Data listing Start Marker

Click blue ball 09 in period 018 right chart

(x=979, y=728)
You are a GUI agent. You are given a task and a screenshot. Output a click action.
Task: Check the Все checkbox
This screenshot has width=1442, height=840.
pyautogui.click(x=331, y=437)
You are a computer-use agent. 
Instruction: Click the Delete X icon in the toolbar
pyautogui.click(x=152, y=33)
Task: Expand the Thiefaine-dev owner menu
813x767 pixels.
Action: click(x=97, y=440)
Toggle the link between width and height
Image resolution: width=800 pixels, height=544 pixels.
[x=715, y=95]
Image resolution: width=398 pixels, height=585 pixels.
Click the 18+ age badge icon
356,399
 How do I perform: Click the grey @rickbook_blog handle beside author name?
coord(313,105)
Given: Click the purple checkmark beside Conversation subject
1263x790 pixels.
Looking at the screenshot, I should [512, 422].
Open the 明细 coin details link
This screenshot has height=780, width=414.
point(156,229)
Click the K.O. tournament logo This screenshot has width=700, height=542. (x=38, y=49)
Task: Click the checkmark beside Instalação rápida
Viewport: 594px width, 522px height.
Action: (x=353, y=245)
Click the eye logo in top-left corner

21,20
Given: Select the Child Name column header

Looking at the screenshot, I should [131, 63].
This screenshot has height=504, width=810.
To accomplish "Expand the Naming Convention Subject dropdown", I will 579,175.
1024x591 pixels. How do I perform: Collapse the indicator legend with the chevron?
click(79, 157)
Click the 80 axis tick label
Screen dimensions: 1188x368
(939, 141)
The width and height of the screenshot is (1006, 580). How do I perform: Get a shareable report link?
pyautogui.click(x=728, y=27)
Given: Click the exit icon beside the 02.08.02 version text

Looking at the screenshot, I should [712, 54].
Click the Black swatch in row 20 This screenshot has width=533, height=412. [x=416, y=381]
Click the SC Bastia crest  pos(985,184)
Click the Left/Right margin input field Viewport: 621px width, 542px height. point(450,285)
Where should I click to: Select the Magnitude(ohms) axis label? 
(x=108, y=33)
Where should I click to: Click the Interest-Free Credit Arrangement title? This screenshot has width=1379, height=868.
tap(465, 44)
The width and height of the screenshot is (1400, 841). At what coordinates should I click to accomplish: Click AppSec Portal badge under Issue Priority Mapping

Data listing End Marker

(Requirement) Look through the records above and please copy every line in which the string "Expand" occurs.

(Written response)
Task: Expand the Thiefaine-dev owner menu
To accomplish "Expand the Naming Convention Subject dropdown", I will 579,175.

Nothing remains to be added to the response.